The hate mail comes in batches — some short, some rambling, most laced with words unprintable here.
"Go be fat somewhere else," reads one. "You are going to die ugly," reads another. "Shame on you and your disgusting bodies."
But it's the other ones — "Thank you" and "I thought I was alone" and "You saved my life" — that keep Amanda Levitt going despite personal attacks (some refer to her vagina, she notes, shaking her head) and even death threats slashing with hate.
All this, because the grad student and founder of www.fatbodypolitics.com defends being fat.

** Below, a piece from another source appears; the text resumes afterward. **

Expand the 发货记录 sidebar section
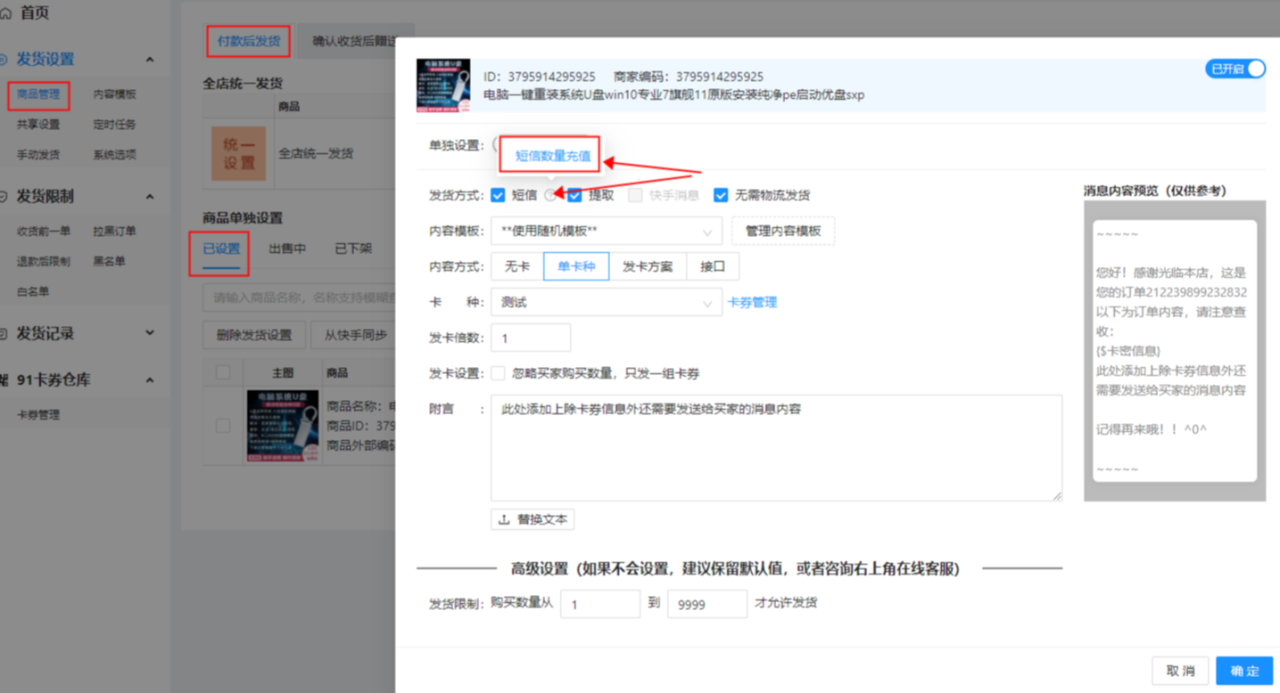This screenshot has width=1280, height=693. coord(150,333)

No, it's more than that, she corrected.
Because she defends the right not to be obsessed with numbers on the bathroom scale. The Wayne State University grad student defends anyone who doesn't fit into the narrow margins society has prescribed for femininity and health. And she defends beauty in any shape and size.

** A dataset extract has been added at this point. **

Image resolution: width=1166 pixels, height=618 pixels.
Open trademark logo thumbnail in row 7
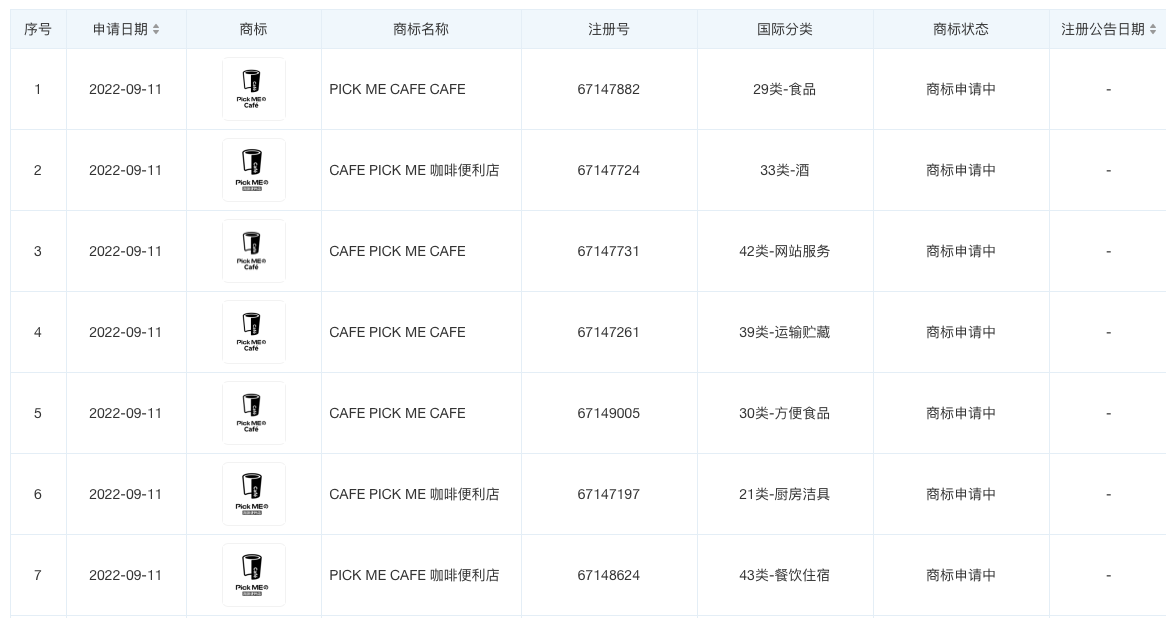click(x=254, y=576)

It's not always an easy sell in a world where clothing giant Abercrombie & Fitch has long refused to carry clothing in larger sizes.
Recently, actress Alyssa Milano was propelled into fat-shaming headlines when comedian Jay Mohr remarked about the "Charmed" star's weight. Last year, a fitness enthusiast mom was banned from Facebook because of what some called a rant denouncing an ad suggesting heavy women can be sexy. Meanwhile, People for the Ethical Treatment of Animals has come under fire for trying to encourage vegetarianism by running ads of obese women or slogans such as "Lose the blubber: Go Vegetarian."